Mise au point
Depuis
plus de 50 ans je collectionne le papier monnaie,
je recherche, j’étudie et je
vérifie le moindre élément concernant la collection et j’ai
toujours répercuté ces connaissances au travers de parutions, de livres ou
autres.
J’ai travaillé sur des
archives privées ainsi que sur des archives de la Banque de France pendant
plusieurs années, certaines sont
toujours accessibles à qui s'en donne la peine, d'autres m’ont été
léguées.
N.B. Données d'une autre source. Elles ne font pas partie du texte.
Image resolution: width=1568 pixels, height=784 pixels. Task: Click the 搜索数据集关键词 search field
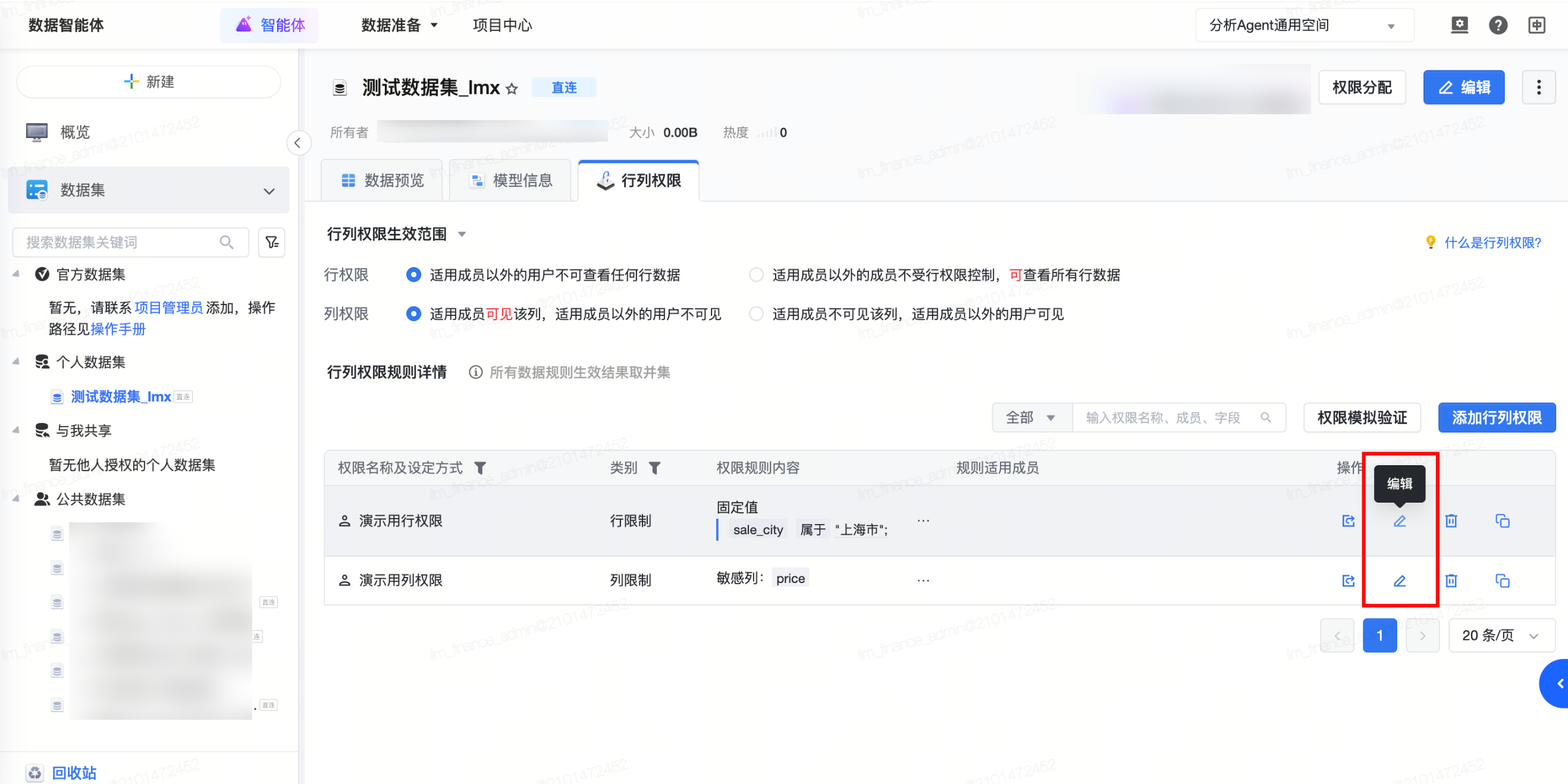[122, 242]
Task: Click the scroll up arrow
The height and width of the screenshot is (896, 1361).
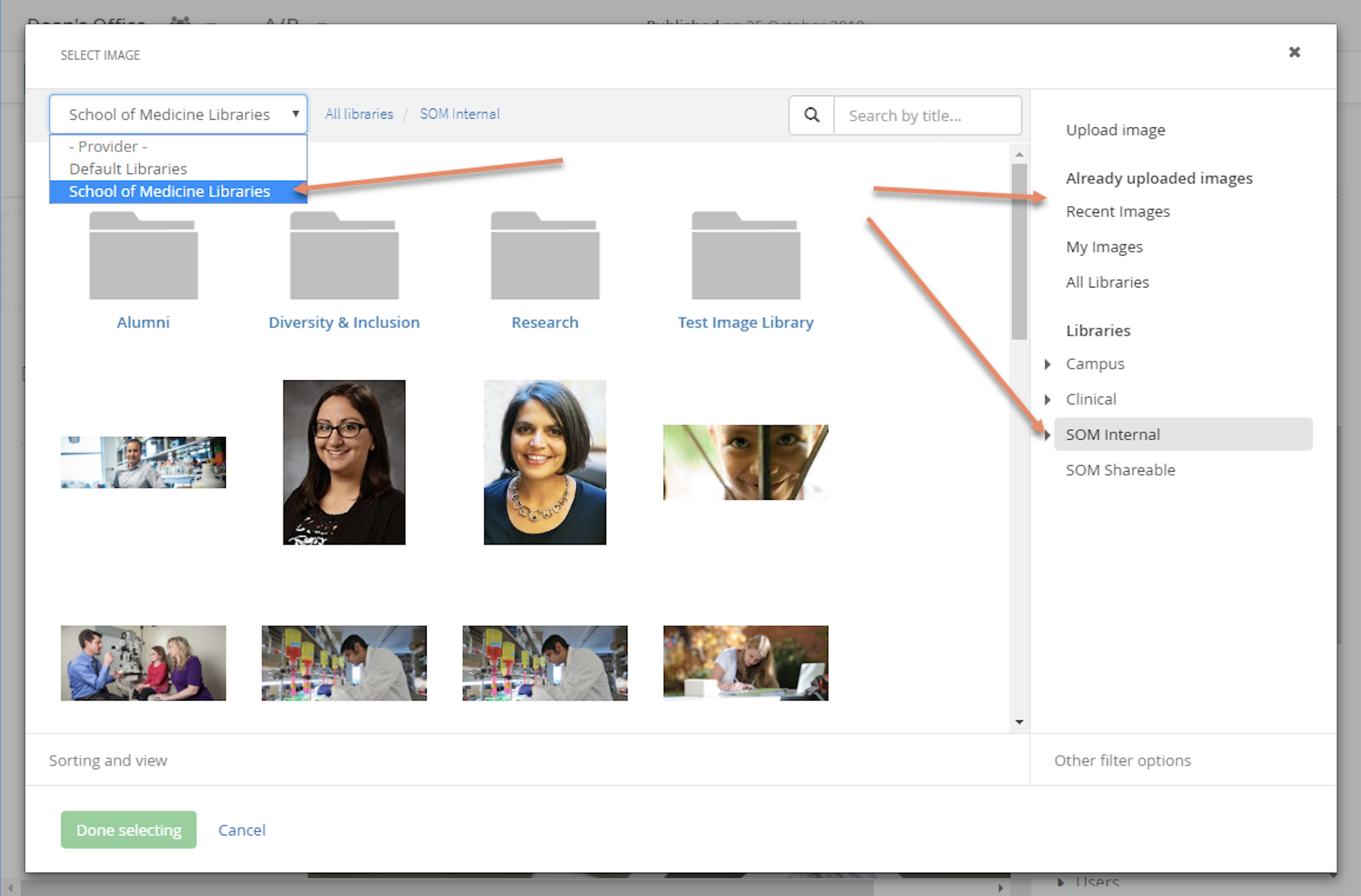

Sans ces dernières archives en ma possession, il aurait été
impossible de pouvoir réunir avec autant de précisions toutes les
informations chiffrées contenues dans mes ouvrages.
À
force de persévérance et
avec autant
de sérieux
que possible j’ai pu effectivement dans les
années 1980 avoir accès aux archives éparpillées de la Banque de France et
je peux vous assurer de la difficulté d’une telle démarche. Les services
de la BDF eux mêmes n’avaient pas une documentation ainsi recensée et
reproduite. J’ai à l’époque réuni et classé par numéros d’alphabets plus
de 40 000 dates de créations que j’ai répertoriées dans mes ouvrages « Les
Billets Français du XIXème et du XXème siècles » Tome A et Tome B,
éditions de 1990 -1991,
il y a déjà
vingt-cinq ans.
Au
fil de ces années j’ai souvent donné
- j’écris bien
donné - l’autorisation de reproduire telle ou telle
information voire certains passages ou pages complètes de mes ouvrages à
des fins de diffusion autres que les miennes.
Pour la
sérénité des recherches engagées par d'autres,
j’ai d’ailleurs répondu
favorablement et instantanément à toutes demandes
précises.
Il
peut aujourd’hui sembler facile et normal de reproduire intégralement les
informations de mes livres, les numéros d’alphabets par dates d’émission,
les quantités d’alphabets, sans aucune autorisation, sans aucun accord
préalable et, pourquoi pas, même s’approprier ces informations et ces
chiffres que je suis, hormis pour les billets modernes, le seul à pouvoir
justifier. Plusieurs années de passion et de travail m’ont été nécessaires
pour réunir toutes ces informations précises que j’ai dû
quotidiennement
compléter et parfois même rectifier car certaines données ne
correspondaient pas exactement aux différentes archives consultées.
A défaut de
reconnaissance, à défaut même de courtoisie, j'aspire à ce qu'on respecte
ce travail, ces recherches et ce partage.